WORK TO BE COMPLETED:
I'd like every record written out again, exactly as it is.

(Dataset entries)

=== Begin Enclosure ===

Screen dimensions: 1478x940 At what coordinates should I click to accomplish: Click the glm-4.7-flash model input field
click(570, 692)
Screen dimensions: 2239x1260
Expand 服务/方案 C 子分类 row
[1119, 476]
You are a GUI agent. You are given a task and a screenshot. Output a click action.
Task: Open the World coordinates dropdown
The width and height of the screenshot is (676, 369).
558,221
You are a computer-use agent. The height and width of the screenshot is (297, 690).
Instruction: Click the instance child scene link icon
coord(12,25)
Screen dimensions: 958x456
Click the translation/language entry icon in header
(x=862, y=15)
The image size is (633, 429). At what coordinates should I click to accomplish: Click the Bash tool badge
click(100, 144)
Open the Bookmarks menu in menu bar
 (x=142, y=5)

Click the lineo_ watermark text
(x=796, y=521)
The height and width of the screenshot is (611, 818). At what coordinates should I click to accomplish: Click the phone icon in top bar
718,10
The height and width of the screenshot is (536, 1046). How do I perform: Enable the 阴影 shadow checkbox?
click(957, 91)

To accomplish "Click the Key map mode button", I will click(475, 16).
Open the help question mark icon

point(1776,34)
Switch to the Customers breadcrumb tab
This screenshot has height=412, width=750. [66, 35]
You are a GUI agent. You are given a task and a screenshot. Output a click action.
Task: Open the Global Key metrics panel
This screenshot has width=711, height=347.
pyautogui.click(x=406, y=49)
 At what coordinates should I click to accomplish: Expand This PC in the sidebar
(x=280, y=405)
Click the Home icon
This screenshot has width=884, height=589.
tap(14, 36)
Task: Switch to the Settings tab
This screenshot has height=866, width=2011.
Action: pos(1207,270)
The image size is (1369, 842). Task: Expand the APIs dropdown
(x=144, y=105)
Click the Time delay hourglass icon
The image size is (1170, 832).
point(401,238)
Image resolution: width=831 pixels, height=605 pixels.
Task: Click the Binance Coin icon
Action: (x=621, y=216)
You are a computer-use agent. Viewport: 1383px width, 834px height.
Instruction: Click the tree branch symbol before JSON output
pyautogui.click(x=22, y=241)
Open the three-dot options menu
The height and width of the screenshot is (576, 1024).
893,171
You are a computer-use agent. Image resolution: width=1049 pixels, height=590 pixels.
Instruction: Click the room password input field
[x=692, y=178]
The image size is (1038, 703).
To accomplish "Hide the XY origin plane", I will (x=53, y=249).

=== End Enclosure ===

FINAL ANSWER:
Screen dimensions: 1478x940 At what coordinates should I click to accomplish: Click the glm-4.7-flash model input field
click(570, 692)
Screen dimensions: 2239x1260
Expand 服务/方案 C 子分类 row
[1119, 476]
You are a GUI agent. You are given a task and a screenshot. Output a click action.
Task: Open the World coordinates dropdown
The width and height of the screenshot is (676, 369).
558,221
You are a computer-use agent. The height and width of the screenshot is (297, 690).
Instruction: Click the instance child scene link icon
coord(12,25)
Screen dimensions: 958x456
Click the translation/language entry icon in header
(x=862, y=15)
The image size is (633, 429). At what coordinates should I click to accomplish: Click the Bash tool badge
click(100, 144)
Open the Bookmarks menu in menu bar
 (x=142, y=5)

Click the lineo_ watermark text
(x=796, y=521)
The height and width of the screenshot is (611, 818). At what coordinates should I click to accomplish: Click the phone icon in top bar
718,10
The height and width of the screenshot is (536, 1046). How do I perform: Enable the 阴影 shadow checkbox?
click(957, 91)

To accomplish "Click the Key map mode button", I will click(475, 16).
Open the help question mark icon

point(1776,34)
Switch to the Customers breadcrumb tab
This screenshot has height=412, width=750. [66, 35]
You are a GUI agent. You are given a task and a screenshot. Output a click action.
Task: Open the Global Key metrics panel
This screenshot has width=711, height=347.
pyautogui.click(x=406, y=49)
 At what coordinates should I click to accomplish: Expand This PC in the sidebar
(x=280, y=405)
Click the Home icon
This screenshot has width=884, height=589.
tap(14, 36)
Task: Switch to the Settings tab
This screenshot has height=866, width=2011.
Action: pos(1207,270)
The image size is (1369, 842). Task: Expand the APIs dropdown
(x=144, y=105)
Click the Time delay hourglass icon
The image size is (1170, 832).
point(401,238)
Image resolution: width=831 pixels, height=605 pixels.
Task: Click the Binance Coin icon
Action: (x=621, y=216)
You are a computer-use agent. Viewport: 1383px width, 834px height.
Instruction: Click the tree branch symbol before JSON output
pyautogui.click(x=22, y=241)
Open the three-dot options menu
The height and width of the screenshot is (576, 1024).
893,171
You are a computer-use agent. Image resolution: width=1049 pixels, height=590 pixels.
Instruction: Click the room password input field
[x=692, y=178]
The image size is (1038, 703).
To accomplish "Hide the XY origin plane", I will (x=53, y=249).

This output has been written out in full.